» **TASKS TO COMPLETE**
[a] According to the political commentary below, through what should basic banking services be offered?
[b] Summarize the political commentary below in two sentences.
[c] Extend the political commentary on private detention centers and the Sanders campaign, starting after its last sentence.

» **PAGE EXTRACT**
# # #
This is the first mention I have heard of PRIVATE Immigration Detention Centers. That means profit-driven enterprises and that means more aggressive activity by Border Patrol and INS to bring in more inmates. That trend in our prisons has already increased the incidence in US courts’ of the unthinkable imprisonment of people (poor people) for the inability to pay fines, and arrests for things like a broken tail light, in other words, virtual “debtors’ prison” not merely sanctioned, but enabled by the courts, which has long been outlawed but still squeaks by because it is not CALLED debtors’ prison. Poverty means a great deal more than the simple inability to pay for housing and food. Thank goodness we do have an active social services system in this country, but yet there are probably as many as several million people living on the street including whole families. Let us not allow such an increase in our INJUSTICE system as these detention centers.

Other key changes are -- $15.00 indexed minimum wage, right to join a union no matter where the person is employed, expanding rather than diminishing Social Security, universal health care available as a right, limits in the options currently available to executives at financial institutions, illegal and unfair financial links between Wall Street and the government, basic banking services through the Postal Service, preventing corporations from offshoring profit into accounts not subject to the US IRS and using the tax income from that on infrastructure repair and job creation, DNC work to end the death penalty. TheHill stresses that Sanders didn’t win some others, but as we know Sanders isn’t ready to give up the fight. Some think that Sanders is just stubborn and self-centered, but it’s clear to me that if he gives up now and endorses Clinton he will lose all leverage. He’s too smart and too dedicated to do that. At first the fight resembled a marathon or a horse race, but now it’s more like poker. At any rate, he’s still a contender, and I’m behind him.
# # #
» **DATA FOR REVIEW**
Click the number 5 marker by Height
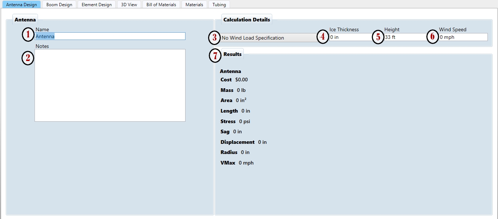 (378, 37)
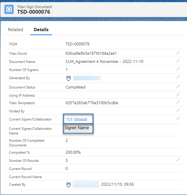Switch to the Related tab
Viewport: 187px width, 195px height.
click(x=15, y=30)

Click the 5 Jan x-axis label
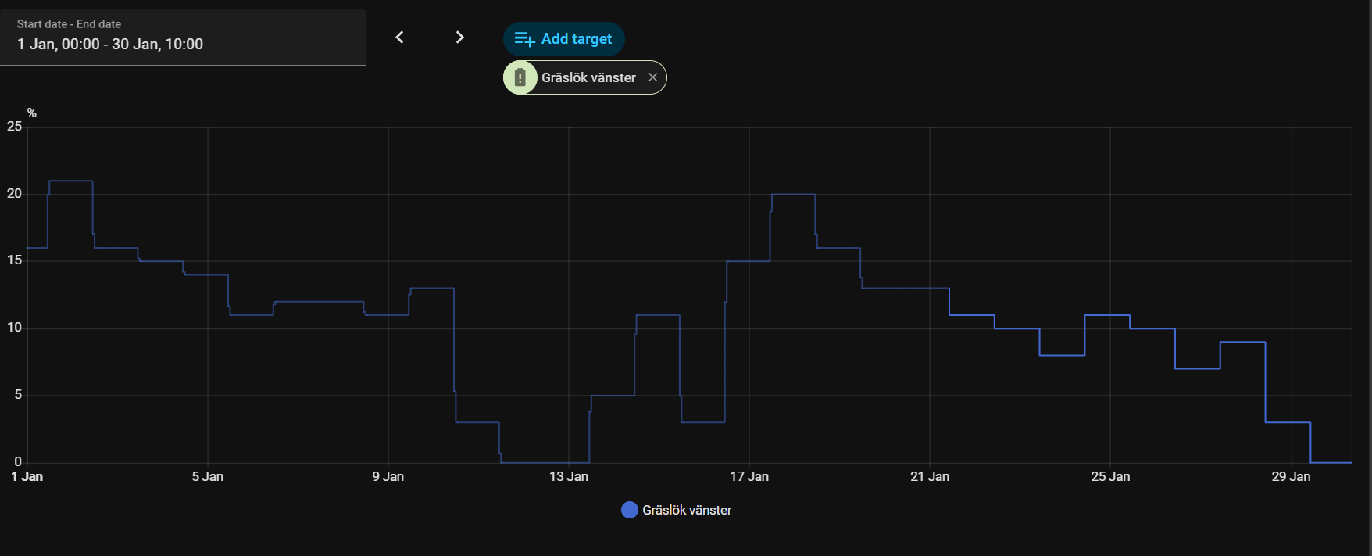[x=208, y=476]
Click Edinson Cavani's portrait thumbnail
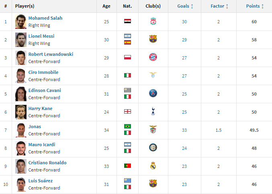The image size is (272, 194). 21,94
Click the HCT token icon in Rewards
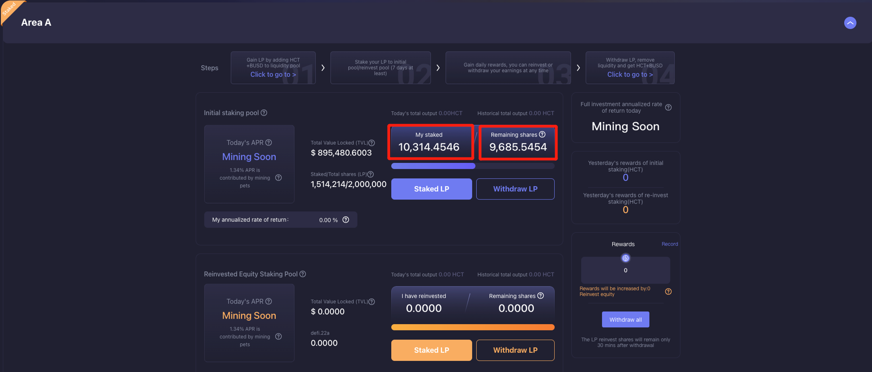Viewport: 872px width, 372px height. [x=625, y=258]
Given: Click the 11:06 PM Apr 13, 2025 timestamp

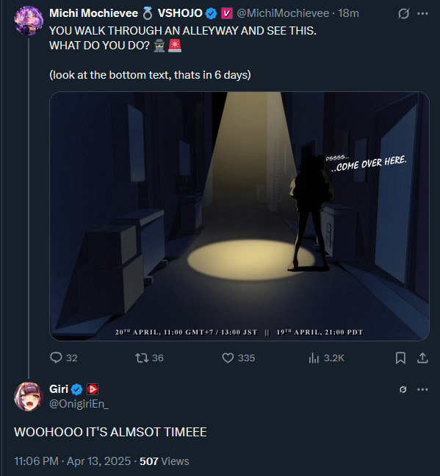Looking at the screenshot, I should click(73, 461).
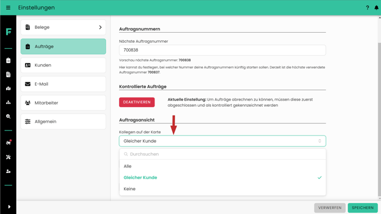Click the VERWERFEN button
Image resolution: width=381 pixels, height=214 pixels.
(x=329, y=208)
# # #
» **WRITTEN RESPONSES**
[a] Through the Postal Service.

[b] The writer opposes private immigration detention centers, arguing that profit-driven operators would push for more aggressive enforcement, much as profit-driven prisons have led courts to jail poor people who cannot pay fines. The writer also lists other key changes, including a $15 indexed minimum wage and universal health care, and argues that Sanders should not endorse Clinton and lose leverage because he is still a contender the writer supports.

[c]
The following article has just come out. It covers most of the same material, but has some more detail in it. Read through it also.


http://www.nbcnews.com/politics/2016-election/democrats-take-step-left-new-platform-n602791

POLITICS JUL 1 2016, 6:51 PM ET
Democrats Take a Step Left With New Party Platform
by ALEX SEITZ-WALD


Democrats are considering approving what is almost certainly the most progressive platform in the party's history, though supporters of Bernie Sanders are still not satisfied with provisions on trade and other issues.

A draft of the platform, obtained by NBC News, was approved by a 15-member subcommittee and sent Friday to members of the full platform committee. The full committee will have a chance to make changes before sending it to the an up-or-down vote by the entire Democratic National Convention later this month in Philadelphia.

The draft includes many of the provisions sought by Sanders and his allies on the minimum wage, death penalty and more. But it lacks concessions they sought on climate, trade and healthcare.

Related: Democrats Urged to Make Immigration a Priority in Platform

"This draft touches on the many pressing issues facing Americans and includes new language on economic inequality and the minimum wage, Wall Street reform, reproductive health, criminal justice reform, and voting rights, among many other topics," Democratic National Committee Chair Debbie Wasserman Schultz said in a memo to platform committee draft members.

The draft platform states Americans should earn $15 per hour and have a right to join a union, and it supports a so-called "model employer executive order" to raise standards for federal government contractors.

It calls for the complete abolishment of the death penalty, stating, "It has no place in the United States of America."

PlayA new focus for Bernie Sanders Facebook Twitter Google Plus Embed
A new focus for Bernie Sanders 7:33

On Wall Street, the platform lays out a number of reforms proposed by Clinton, Sanders and other Democrats, and states the party "will not hesitate to use and expand existing authorities as well as empower regulators to downsize or break apart financial institutions," it states.

The platform adopts Elizabeth Warren's mantra that "personnel is policy" to promise, "We will nominate and appoint regulators and officials who are not beholden to the industries they regulate."

On social security, the draft platform calls for changing the cap on taxes so people contribute to the fund on income above $250,000.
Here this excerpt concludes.